Each of our five groups had a remarkable similarity in describing the person that is Cedar Park/ or Chiara/Pat/Lindsey/ or Madison as some groups named him/her. We decided that either s/he was a very liberated/strong/ empowered woman or a modern sensitive guy. We had gender confusion. Or as one person said, “This is a person, it doesn’t matter what the gender is.” We knew though that s/he had a maturity and experience but also youthful energy, and ideas/ was coming into her own; passionate about learning and growing in the faith ; passionate about being a community where people can ask questions and seek and learn and grow. S/he showed her faith in her caring for others in the body, in her openness to new ideas and new people, in her concern for social justice and generous outreach beyond herself, in her commitment to healing, and being inclusive in community. S/he was a reformed gossip, one group told us, and had weathered some storms in her life but was healing and moving on. S/he loves kids and enjoys their exuberance, and s/he wishes there were more people who knew what a great person s/he was. What makes her angry is injustice and discrimination. What delights her is spending time with her friends, especially over food. S/he loves to eat and laugh, and sing and have fun with others in the community. S/he is intellectually curious and not afraid to ask hard questions and allow for different opinions and beliefs. S/he finds music a real source of joy and meaning and likes all kinds of music. S/he is committed, and very generous with her money, but s/he is living in an aging house and has some concerns about how much it will cost to repair the roof and bring it up to scratch. She’s very concerned about the environment and the future of the planet and feels a responsibility to do what she can about it. And I am no doubt missing some parts but you can see the sheets from yesterday in the coffee hour and find the parts I’ve missed.

We were not staring at the sky, looking for the answers. We were looking amongst us as a community of prayer and commitment, gathered together. We are being the body of Christ right here. And as we thought of where God might be leading her, we clearly felt called to renew our call to love. We acknowledged that she was doing lots of things right and we wanted to continue and strengthen and support that and build from that strength.

One of our goals was to Strengthen the People of God Under that we identified
• Redefine our mission statement: saying clearly and outloud who we are and what we stand for.
• Continue and support the educational focus for people of all ages ongoing and needing support…(Kidzone in need of teachers for next year)
• Strengthen ministry with young families
• Explore/build/redesign/develop a timeline for exploring costs of roof/insulation/sanctuary redesign.
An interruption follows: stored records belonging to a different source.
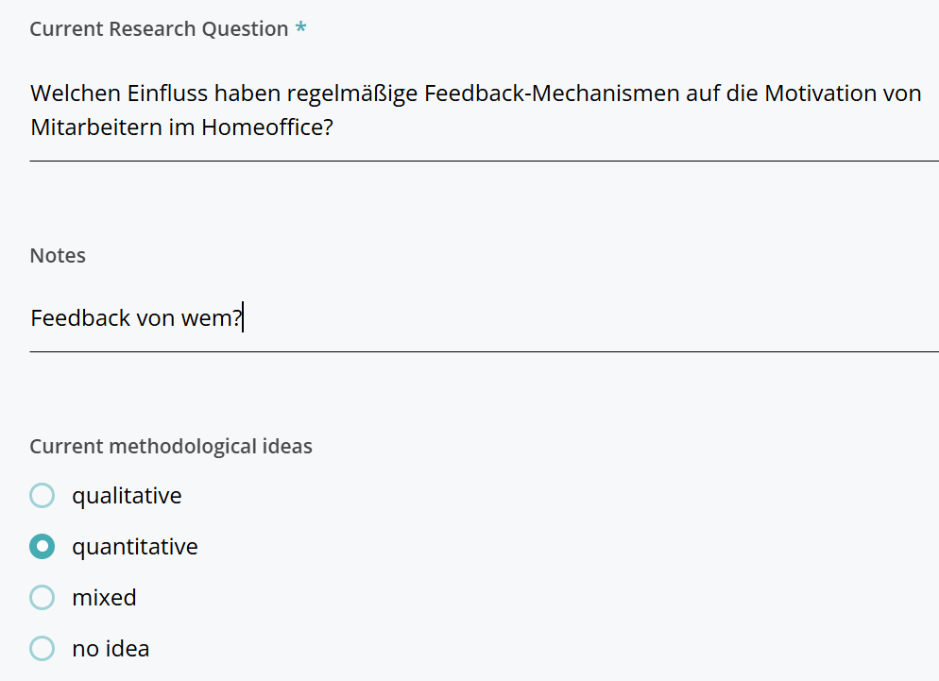Screen dimensions: 939x681
Task: Click the "Current methodological ideas" heading
Action: (171, 446)
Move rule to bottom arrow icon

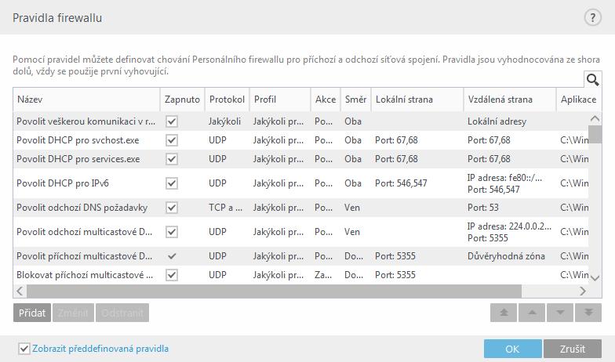[x=588, y=313]
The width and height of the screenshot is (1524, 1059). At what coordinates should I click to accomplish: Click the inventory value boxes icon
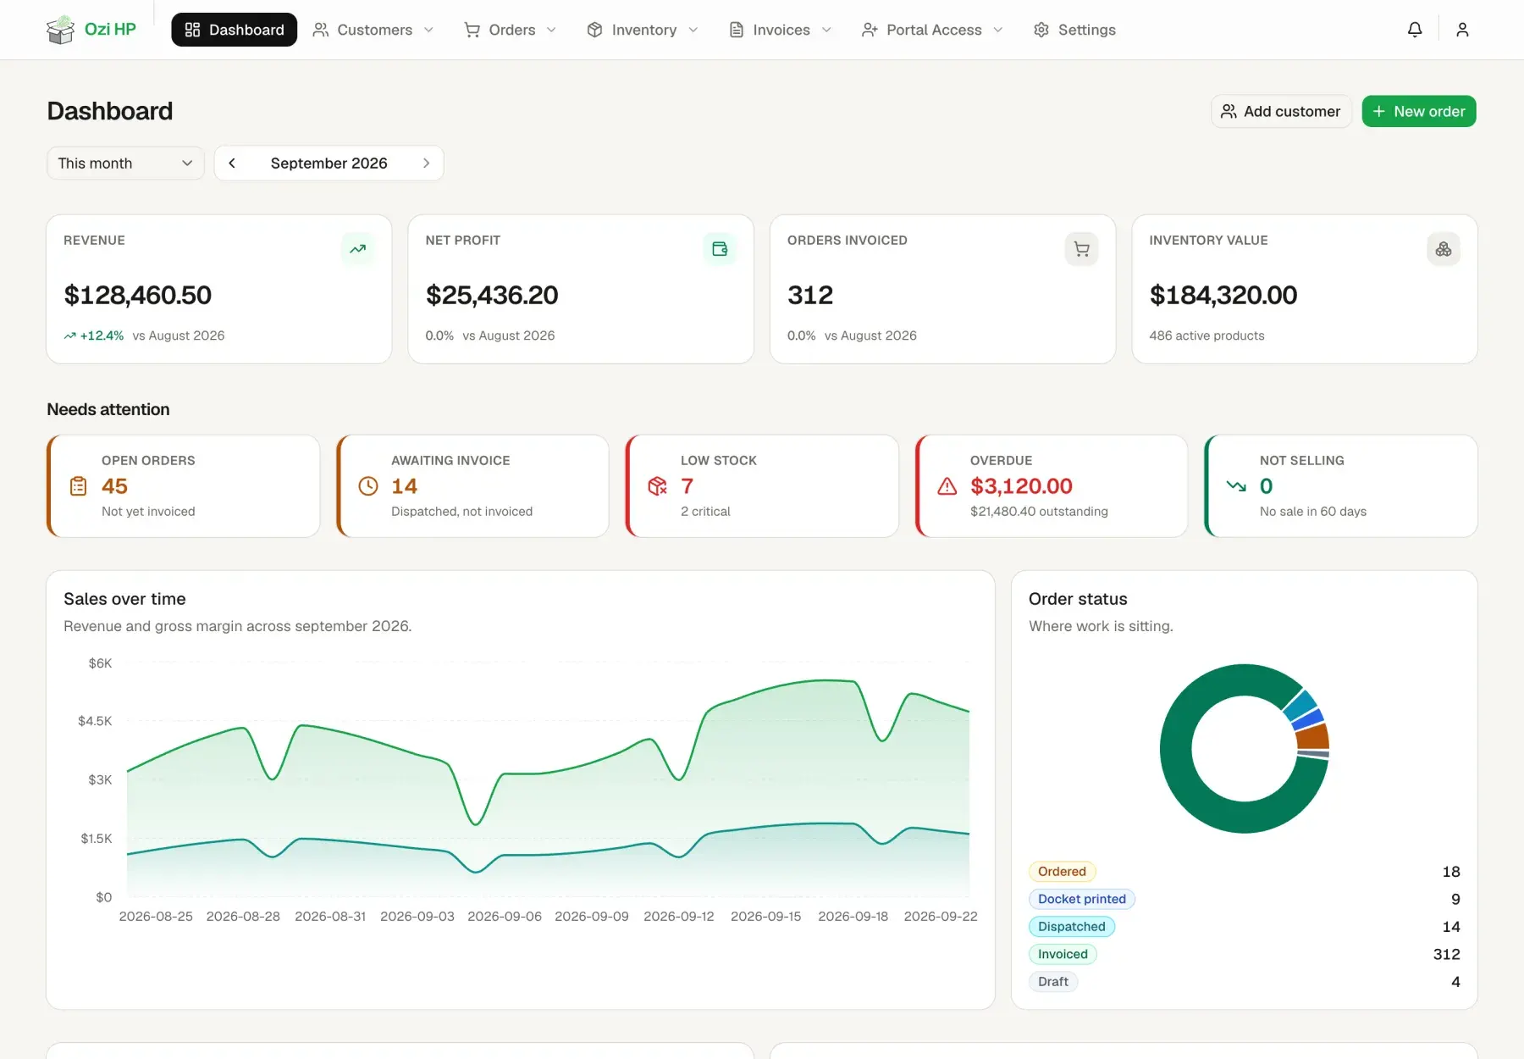click(x=1444, y=249)
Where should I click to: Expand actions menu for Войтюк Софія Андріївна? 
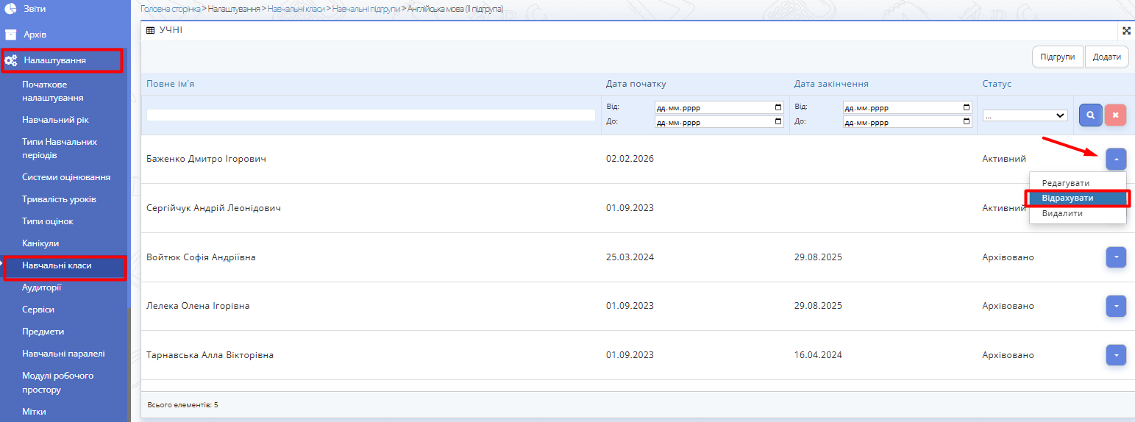coord(1116,257)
We need a project management of this large piece of work.
• Empower people to tell the good news of Cedar park to friends
Reaching Out in Faith: Moving beyond our comfort zone
• Keep breaking out into the community, building partnerships, using our existing partnerships to invite people into our congregation
• Continue our multifaceted outreach programs
• Pursue an affirming ministry; recognize the importance of diversity and welcome to all people. We need to keep learning and growing and deepening our welcome
• Explore possibilities of reaching out to francophones and disenfranchised Roman Catholics in our area, Perhaps French faith discussion group? Other ideas?
• Meet people of other faith traditions
• Lots of other ideas came forward that need to be explored
• Raise the profile through advertising, outreach, partnership and clear statement of identity.
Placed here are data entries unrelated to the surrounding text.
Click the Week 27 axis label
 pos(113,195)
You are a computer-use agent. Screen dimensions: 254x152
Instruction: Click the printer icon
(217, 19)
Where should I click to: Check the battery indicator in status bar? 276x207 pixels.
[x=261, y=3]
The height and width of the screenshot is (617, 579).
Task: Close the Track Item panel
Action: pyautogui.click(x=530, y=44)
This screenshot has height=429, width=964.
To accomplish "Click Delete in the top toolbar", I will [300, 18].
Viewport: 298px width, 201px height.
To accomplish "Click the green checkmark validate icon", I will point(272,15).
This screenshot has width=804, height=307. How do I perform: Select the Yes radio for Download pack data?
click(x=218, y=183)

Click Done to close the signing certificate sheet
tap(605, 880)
Living with Respect in Creation:

• Explore the greening of our church, but also learn to give community leadership in environmental issues and concerns. Look at our property to see how we might use it in ways that are environmentally healthy. Eg. Community gardens etc.

By struggling in community in prayer and listening and sharing, we heard God’s call to us to renew our call to love and to live our faith in today’s world. We are not looking up at the sky, expecting Jesus to pop out and fix it all. We are working to be a community of faith in our own time. May the power of the Spirit come upon us that we might live this dream.

*References are to Sojourners, May 2008, Living the Word.